I'm sorry if the notation is wrong and thanks for your help.

2

There are 2 best solutions below

3
On BEST ANSWER

$\def\p{\partial} \def\m#1{ \left[\begin{array}{r}#1\end{array}\right] }$ Before you start differentiating, you must reduce the trace to a scalar expression.

So here's how you should perform the calculate for the first example $$\eqalign{ t &= {\rm Tr}(XA) \\&= a_1x_1+a_3x_2 + a_2x_3+a_4x_4 \\\\ \frac{\p t}{\p X} &= \m{ \frac{\p t}{\p x_1}&\frac{\p t}{\p x_2} \\ \frac{\p t}{\p x_3}&\frac{\p t}{\p x_4} } = \m{ a_1&a_3 \\ a_2&a_4 } = A^T }$$

0
On

Solving the problem for a small case isn't helpful at all.
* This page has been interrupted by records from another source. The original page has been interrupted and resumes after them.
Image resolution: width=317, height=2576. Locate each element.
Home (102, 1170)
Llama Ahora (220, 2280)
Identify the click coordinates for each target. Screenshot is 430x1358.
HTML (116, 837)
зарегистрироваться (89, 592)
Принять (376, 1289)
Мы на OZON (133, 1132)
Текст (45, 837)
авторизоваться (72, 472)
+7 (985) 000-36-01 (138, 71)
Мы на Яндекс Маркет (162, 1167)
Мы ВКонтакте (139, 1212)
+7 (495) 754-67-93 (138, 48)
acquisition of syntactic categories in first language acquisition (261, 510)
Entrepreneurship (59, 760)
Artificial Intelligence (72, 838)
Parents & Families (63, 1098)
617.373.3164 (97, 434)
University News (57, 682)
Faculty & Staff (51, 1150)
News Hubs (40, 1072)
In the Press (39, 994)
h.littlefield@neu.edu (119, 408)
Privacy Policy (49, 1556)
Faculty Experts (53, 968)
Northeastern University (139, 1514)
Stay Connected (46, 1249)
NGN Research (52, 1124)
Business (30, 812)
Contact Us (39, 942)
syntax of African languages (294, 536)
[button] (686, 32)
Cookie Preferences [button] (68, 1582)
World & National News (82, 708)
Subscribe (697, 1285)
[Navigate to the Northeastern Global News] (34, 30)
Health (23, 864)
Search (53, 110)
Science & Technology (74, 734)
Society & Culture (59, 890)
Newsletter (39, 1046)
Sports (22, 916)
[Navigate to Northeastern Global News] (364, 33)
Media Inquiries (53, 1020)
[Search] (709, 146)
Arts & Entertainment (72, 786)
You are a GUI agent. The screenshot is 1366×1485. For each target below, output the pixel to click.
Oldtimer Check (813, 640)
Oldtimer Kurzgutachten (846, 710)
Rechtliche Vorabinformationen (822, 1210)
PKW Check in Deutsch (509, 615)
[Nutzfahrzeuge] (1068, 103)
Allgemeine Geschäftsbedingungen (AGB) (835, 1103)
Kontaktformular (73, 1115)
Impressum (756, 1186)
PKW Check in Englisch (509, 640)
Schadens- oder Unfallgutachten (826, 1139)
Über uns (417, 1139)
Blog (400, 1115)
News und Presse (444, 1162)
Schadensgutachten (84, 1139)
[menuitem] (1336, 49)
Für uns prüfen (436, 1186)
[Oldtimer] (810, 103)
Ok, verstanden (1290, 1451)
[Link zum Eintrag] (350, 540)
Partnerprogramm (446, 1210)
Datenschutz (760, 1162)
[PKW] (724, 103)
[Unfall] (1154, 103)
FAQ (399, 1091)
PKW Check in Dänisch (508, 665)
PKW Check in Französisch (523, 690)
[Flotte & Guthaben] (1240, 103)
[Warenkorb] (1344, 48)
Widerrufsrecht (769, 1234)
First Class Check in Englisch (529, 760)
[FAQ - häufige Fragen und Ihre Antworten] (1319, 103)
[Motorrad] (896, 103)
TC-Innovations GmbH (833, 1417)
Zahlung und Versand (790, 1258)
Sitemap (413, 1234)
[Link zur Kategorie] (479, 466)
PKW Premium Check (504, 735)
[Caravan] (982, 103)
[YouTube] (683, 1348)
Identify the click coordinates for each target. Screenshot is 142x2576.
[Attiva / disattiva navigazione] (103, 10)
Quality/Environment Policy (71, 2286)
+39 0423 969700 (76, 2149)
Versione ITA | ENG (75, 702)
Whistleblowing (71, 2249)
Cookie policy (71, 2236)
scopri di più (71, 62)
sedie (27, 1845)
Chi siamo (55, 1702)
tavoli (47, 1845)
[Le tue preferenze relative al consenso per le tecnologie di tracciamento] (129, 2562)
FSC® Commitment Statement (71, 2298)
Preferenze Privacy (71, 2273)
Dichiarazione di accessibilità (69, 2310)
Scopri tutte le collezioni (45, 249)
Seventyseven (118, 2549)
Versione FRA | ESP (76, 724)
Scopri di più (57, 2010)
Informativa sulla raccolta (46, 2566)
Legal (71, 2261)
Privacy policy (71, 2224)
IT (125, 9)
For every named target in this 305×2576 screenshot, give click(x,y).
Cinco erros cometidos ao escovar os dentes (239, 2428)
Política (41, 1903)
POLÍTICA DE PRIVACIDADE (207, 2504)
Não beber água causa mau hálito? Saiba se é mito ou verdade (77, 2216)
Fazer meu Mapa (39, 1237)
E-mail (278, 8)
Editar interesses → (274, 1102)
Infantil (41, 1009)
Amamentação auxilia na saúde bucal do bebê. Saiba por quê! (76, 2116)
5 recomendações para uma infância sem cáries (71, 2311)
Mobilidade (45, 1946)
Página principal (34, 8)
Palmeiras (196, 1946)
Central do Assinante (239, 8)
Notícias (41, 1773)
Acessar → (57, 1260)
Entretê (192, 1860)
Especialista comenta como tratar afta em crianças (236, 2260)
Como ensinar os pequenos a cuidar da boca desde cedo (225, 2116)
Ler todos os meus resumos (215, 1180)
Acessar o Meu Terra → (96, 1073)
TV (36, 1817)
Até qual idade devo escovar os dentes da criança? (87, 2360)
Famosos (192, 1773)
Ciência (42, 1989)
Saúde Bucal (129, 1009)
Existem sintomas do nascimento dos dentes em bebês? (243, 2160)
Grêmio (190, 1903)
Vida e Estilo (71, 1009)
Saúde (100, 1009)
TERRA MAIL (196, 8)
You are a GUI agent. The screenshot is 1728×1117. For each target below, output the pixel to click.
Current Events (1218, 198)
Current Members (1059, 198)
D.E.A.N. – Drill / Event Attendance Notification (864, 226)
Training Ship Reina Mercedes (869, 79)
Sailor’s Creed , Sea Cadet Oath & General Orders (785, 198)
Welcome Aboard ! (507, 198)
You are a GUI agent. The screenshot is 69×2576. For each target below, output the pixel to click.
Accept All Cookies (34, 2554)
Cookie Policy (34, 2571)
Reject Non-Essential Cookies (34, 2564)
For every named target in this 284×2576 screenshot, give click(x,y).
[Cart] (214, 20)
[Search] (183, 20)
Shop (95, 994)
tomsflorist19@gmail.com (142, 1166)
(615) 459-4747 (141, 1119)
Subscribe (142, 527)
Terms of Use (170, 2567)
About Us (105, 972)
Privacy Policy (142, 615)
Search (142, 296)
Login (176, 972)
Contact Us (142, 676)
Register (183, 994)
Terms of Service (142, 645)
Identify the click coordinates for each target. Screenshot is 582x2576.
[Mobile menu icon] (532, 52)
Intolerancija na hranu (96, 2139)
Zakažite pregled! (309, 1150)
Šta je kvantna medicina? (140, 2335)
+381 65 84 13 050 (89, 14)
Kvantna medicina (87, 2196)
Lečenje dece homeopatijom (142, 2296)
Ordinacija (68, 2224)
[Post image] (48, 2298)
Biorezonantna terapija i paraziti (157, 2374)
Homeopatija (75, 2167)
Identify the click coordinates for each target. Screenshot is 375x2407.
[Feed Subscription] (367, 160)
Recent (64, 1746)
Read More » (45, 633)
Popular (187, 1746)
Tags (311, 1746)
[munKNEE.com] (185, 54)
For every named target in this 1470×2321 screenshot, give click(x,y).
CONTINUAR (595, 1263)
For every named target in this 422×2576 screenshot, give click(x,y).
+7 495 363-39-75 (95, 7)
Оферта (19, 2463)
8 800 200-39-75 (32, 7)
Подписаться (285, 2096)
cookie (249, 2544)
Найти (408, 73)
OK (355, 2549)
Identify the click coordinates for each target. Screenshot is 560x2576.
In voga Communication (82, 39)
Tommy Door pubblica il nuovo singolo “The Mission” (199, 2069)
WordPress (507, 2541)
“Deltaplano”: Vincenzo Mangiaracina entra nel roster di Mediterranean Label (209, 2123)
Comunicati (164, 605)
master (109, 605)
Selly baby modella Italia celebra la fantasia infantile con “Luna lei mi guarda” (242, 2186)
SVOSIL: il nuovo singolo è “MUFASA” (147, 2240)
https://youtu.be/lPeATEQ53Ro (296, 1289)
In general, the basic idea is to expand the product $XA$ in terms of the elements $X_{ij}$ and $A_{ij}$ of the matrices $X$ and $A$ . Clearly, it'll turn out to be a sum in terms of $X_{ij}$ and $A_{ij}$ for $i,j = 1,2,\cdots , n$ .

Let $F(X) = \text{tr}(XA)$ . Now, you can partially differentiate the whole thing w.r.t. $X_{ij}$ , and eventually you'll obtain only $A_{ji}$ . Therefore, the Jacobian matrix corresponding to the linear transformation $DF$ has $A_{ji}$ in its $(i,j)^\text{th}$ position, and this holds for every pair $(i,j)$ . Thus, $DF_X = A^T$ .


Note : If you want a clearly written proof, you may refer to this link. Thank you.